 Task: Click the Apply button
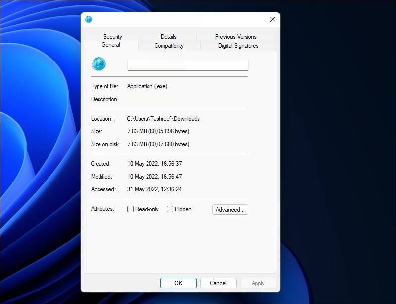258,283
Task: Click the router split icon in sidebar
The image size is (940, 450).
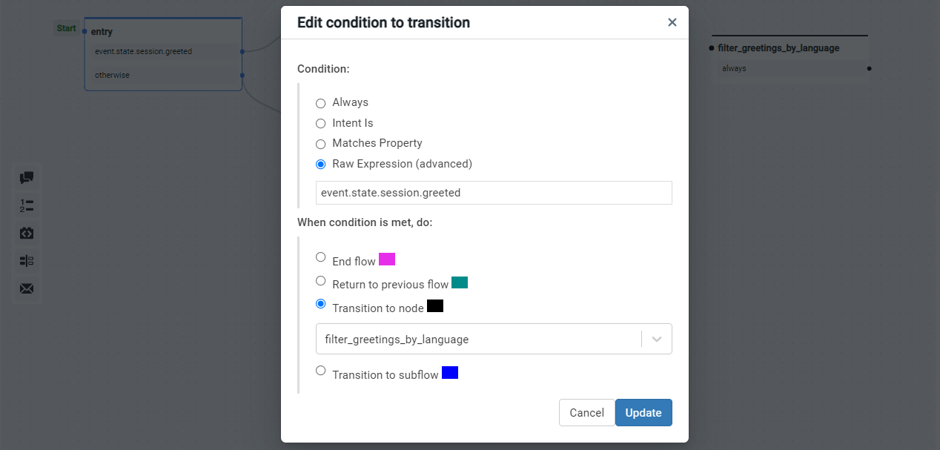Action: tap(27, 261)
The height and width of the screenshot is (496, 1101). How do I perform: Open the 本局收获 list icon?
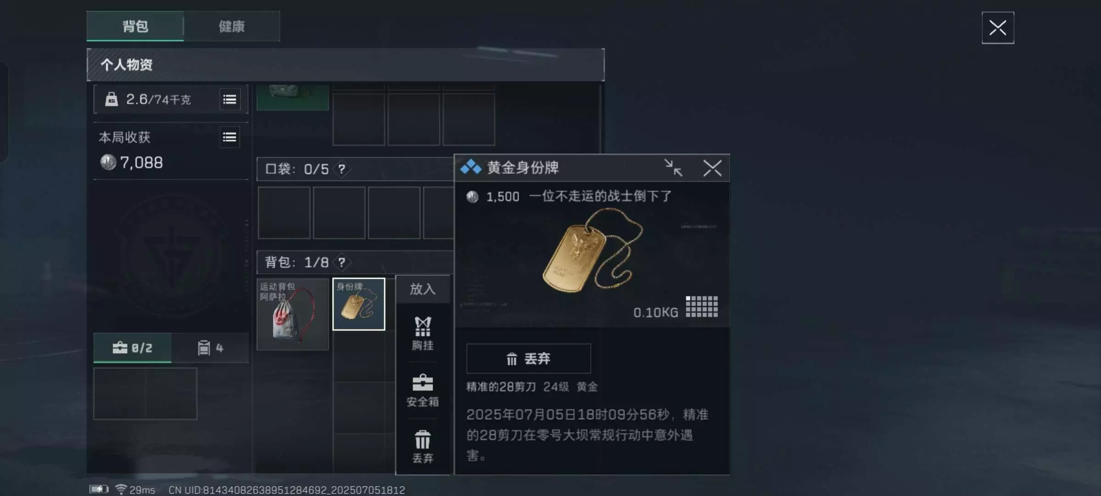click(229, 137)
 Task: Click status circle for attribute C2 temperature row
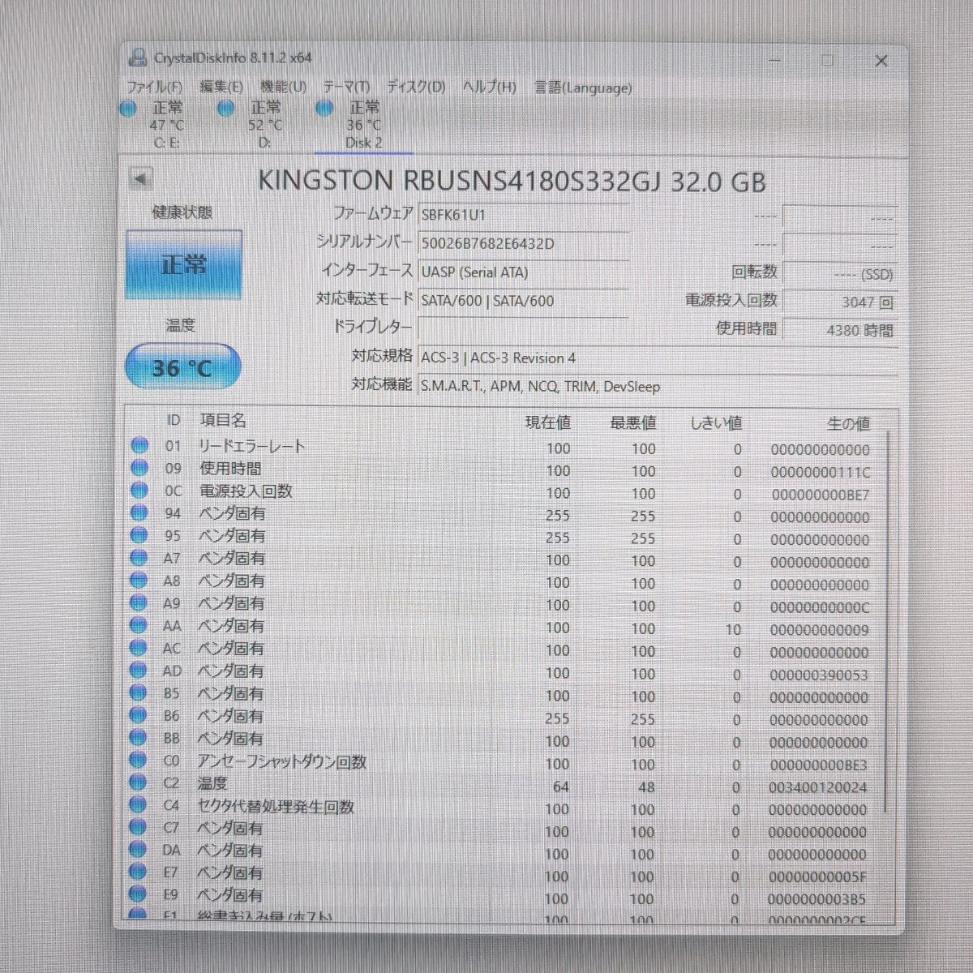pos(139,782)
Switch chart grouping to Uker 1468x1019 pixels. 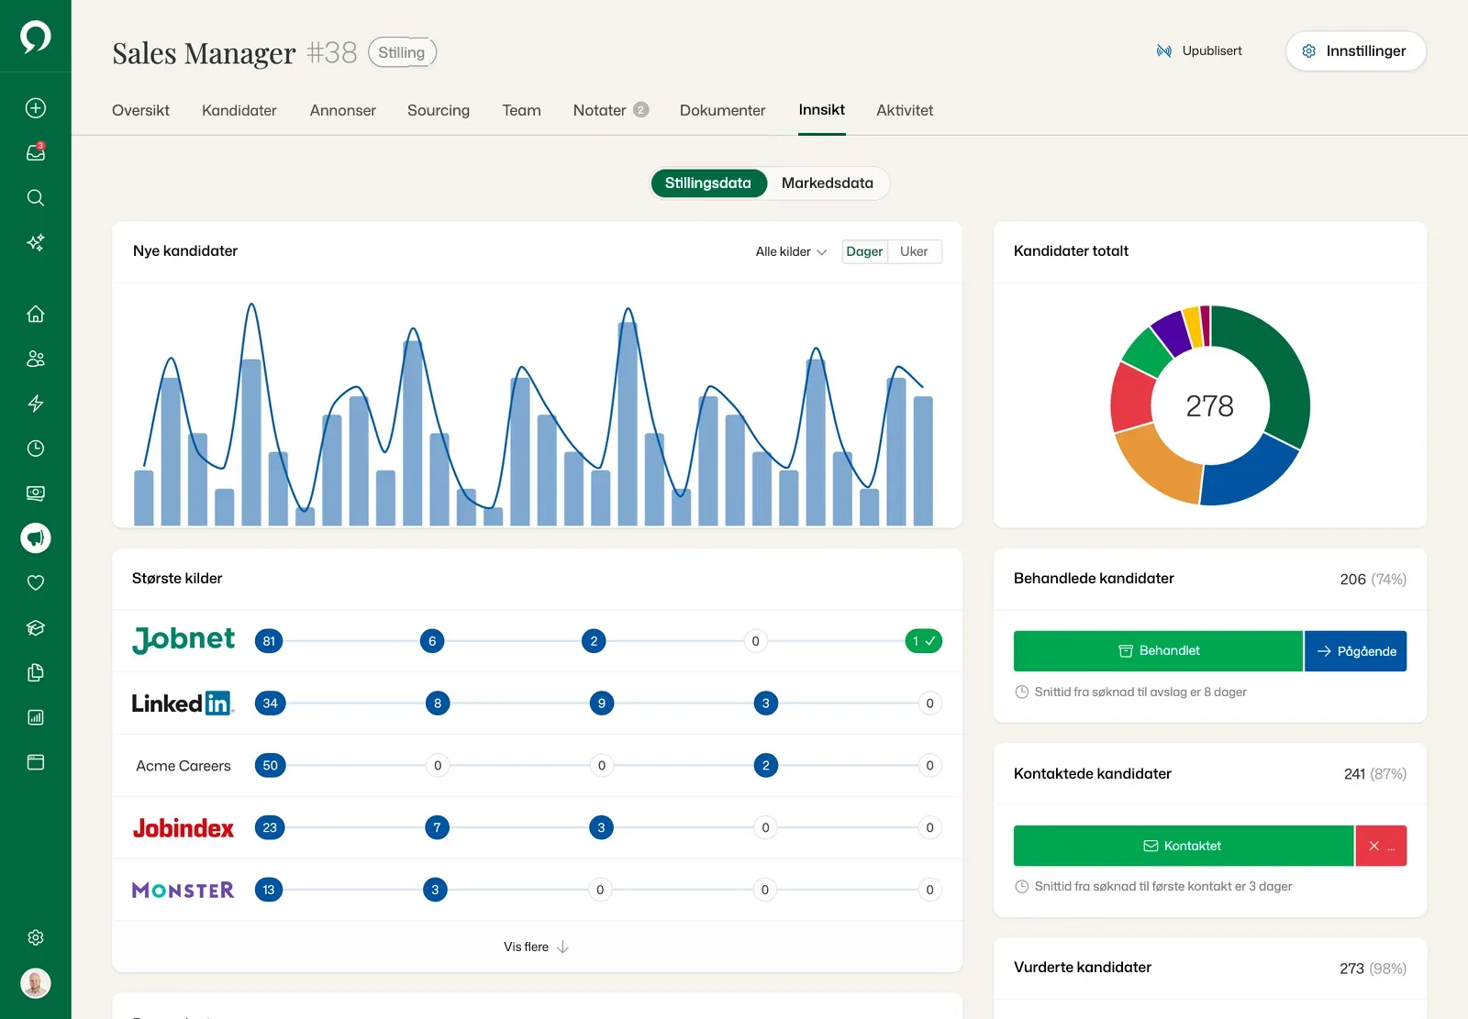tap(914, 251)
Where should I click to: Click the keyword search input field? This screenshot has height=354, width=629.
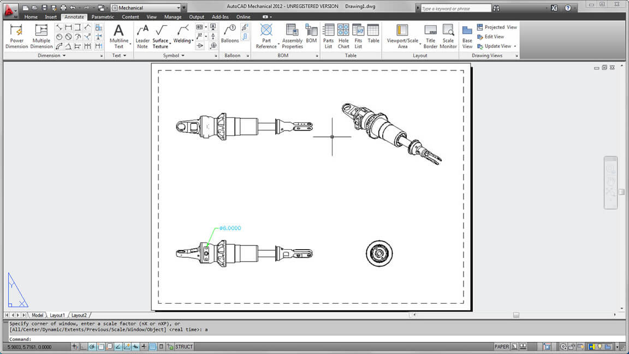pos(456,9)
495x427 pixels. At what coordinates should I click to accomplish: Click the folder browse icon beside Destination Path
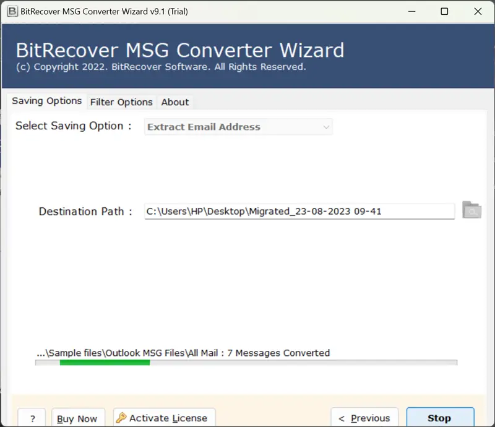(x=471, y=210)
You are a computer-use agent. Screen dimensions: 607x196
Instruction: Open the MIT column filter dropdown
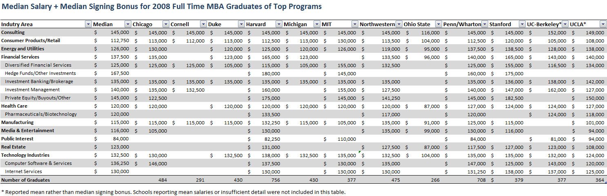click(x=355, y=24)
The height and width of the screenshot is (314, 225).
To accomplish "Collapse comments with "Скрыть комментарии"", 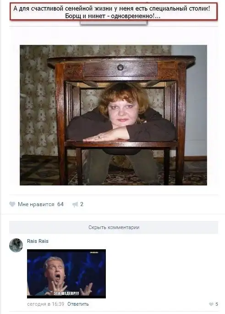I will [114, 227].
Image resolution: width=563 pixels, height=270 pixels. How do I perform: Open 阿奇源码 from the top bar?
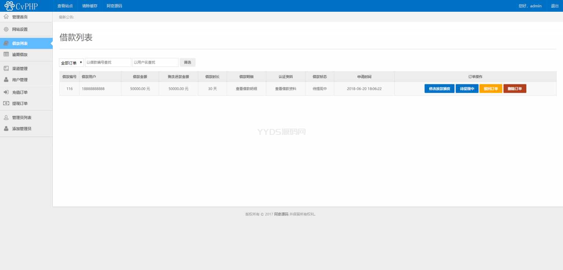pyautogui.click(x=114, y=5)
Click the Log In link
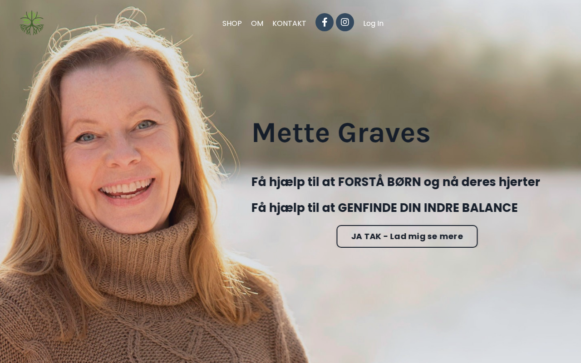This screenshot has width=581, height=363. (373, 23)
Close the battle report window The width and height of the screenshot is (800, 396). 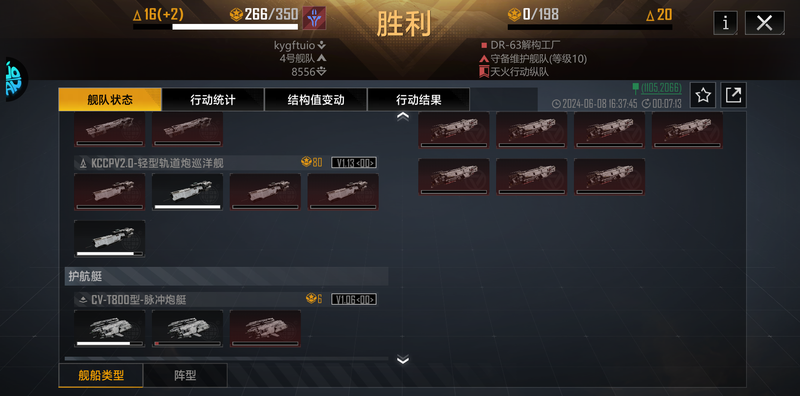click(764, 23)
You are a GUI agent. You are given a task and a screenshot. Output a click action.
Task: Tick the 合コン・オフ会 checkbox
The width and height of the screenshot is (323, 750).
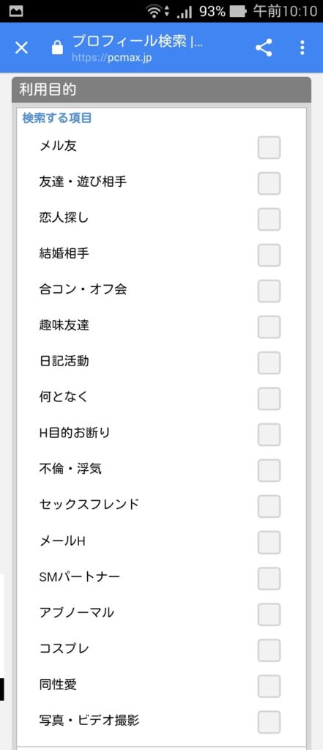click(269, 291)
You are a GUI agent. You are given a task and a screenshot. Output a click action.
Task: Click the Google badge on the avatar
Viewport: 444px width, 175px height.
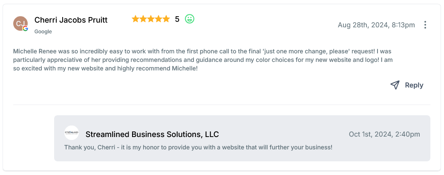[26, 29]
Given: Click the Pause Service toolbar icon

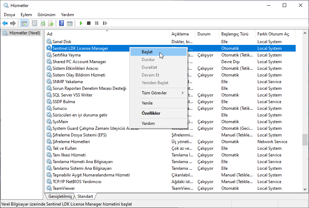Looking at the screenshot, I should click(x=97, y=23).
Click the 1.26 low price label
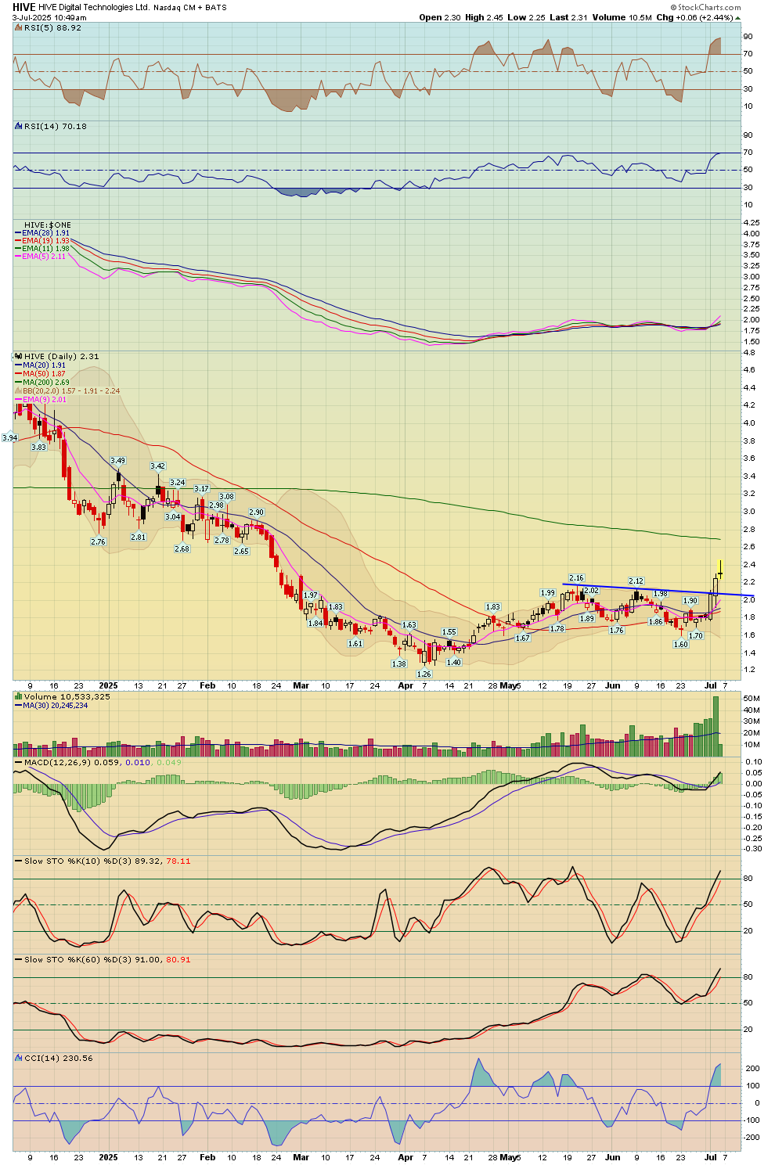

+++

▶ Exercise: The required answer is the lines from the one that contains "Viewport: 444px width, 175px height." through the last line of the records, restated word for word, with every picture dropped.

▶ Exercise answer:
Viewport: 444px width, 175px height.
[26, 29]
Given: Click the Pause Service toolbar icon

Looking at the screenshot, I should click(x=97, y=23).
Click the 1.26 low price label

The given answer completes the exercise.